Lewis has been working on systems to help control vehicle emissions, for instance, soot and NOx. They include diesel particulate filters, selective catalytic reduction systems, and lean NOx traps.
As Lewis looks ahead to the completion of her internship, she is considering finding a job in her field or pursuing a master’s degree.
Joshua Solomon, a mechanical engineering student, completed his internship in the summer with the option to return to Oak Ridge in summer 2011.
With a focus on Materials Science, Solomon worked in the Material Science and Technology Division, Polymer Composites Research Group at Oak Ridge. He concentrated on carbon fiber polymer composites, specifically trying to create low cost carbon fiber.
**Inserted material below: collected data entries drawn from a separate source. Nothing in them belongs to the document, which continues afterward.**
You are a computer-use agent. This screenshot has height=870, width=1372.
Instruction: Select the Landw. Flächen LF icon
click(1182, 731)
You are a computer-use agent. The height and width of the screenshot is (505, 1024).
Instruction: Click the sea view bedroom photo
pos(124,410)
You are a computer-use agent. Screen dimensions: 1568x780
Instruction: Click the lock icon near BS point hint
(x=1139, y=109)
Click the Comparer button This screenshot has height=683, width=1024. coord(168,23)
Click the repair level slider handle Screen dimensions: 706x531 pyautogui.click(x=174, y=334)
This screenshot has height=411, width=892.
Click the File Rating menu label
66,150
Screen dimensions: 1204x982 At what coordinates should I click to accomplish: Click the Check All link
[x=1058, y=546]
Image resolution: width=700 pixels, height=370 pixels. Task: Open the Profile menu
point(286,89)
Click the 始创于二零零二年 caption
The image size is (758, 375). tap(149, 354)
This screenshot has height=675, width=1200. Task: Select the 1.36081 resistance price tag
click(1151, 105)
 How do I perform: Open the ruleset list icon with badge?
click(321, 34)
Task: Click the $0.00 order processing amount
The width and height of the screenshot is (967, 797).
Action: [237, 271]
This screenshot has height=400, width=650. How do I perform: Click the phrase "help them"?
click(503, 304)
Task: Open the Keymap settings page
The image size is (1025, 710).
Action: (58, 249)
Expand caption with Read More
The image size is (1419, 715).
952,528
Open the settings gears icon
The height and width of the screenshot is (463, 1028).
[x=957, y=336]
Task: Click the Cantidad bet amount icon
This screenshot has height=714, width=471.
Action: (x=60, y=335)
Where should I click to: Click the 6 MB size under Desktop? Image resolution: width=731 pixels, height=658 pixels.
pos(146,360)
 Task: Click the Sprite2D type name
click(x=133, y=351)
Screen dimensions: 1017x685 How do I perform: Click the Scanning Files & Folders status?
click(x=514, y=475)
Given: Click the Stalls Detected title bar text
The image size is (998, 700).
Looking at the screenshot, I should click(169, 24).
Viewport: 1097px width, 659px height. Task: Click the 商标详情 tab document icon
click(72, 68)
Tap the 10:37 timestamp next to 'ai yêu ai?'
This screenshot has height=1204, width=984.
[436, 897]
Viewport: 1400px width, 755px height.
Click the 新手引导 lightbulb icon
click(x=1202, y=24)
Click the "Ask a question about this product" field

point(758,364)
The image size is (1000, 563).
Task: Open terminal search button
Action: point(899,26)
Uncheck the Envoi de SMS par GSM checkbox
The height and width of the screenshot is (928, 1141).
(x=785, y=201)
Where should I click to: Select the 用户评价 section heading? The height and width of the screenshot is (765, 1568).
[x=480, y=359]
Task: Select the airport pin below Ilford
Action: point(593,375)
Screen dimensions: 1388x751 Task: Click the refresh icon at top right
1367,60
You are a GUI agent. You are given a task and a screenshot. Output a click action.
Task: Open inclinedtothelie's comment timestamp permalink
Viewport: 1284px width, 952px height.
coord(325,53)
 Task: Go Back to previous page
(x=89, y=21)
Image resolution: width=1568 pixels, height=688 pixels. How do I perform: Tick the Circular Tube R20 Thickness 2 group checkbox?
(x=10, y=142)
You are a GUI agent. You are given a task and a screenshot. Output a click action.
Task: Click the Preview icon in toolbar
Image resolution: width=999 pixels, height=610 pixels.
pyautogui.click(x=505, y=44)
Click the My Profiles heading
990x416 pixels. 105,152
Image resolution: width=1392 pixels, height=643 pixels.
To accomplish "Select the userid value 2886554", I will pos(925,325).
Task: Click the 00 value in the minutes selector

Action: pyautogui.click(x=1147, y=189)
“Any structural component of a car could contain carbon fiber and many expensive cars contain it, but it is expensive. There are many advantages of low cost carbon fiber,” Solomon said.
Hoagland, a UTC senior who studies Environmental Science, was mentored by Virginia Dale at the Center for Bioenergy Sustainability and spent her summer looking into the role of farmers’ choices in future bioenergy scenarios. She worked with ORNL agricultural economist Mark Downing and anthropologist Amy Wolfe.
Most ethanol produced in the United States is made from corn grain. According to Hoagland, “the U.S. government would like to limit that process and encourage ethanol to be produced instead from non- food crops like switchgrass or hybrid poplar. While many aspects of U.S. farm policy are complex, farmers’ land use choices are even more so. Yet farmers’ choices about whether to engage in perennial biomass production are often simplified or ignored when engineers, politicians, chemists, and financiers make plans to bring biofuels to market at a commercial scale.”
Biomass crops respond differently than food crops like corn and beans to factors such as nutrient inputs, rainfall and soil depth. Current subsidies for cellulosic energy crops are not competitive with subsidies for food commodities when these crops are gown on deep, quality soils. Poor ground that is unable to support food crops is often placed in conservation reserve programs, or is used as low input pasture.
“These poor quality acres can sometimes be profitably converted to switchgrass or other energy crops, but only if a biorefinery is nearby to buy the biomass energy crop,” Hoagland said.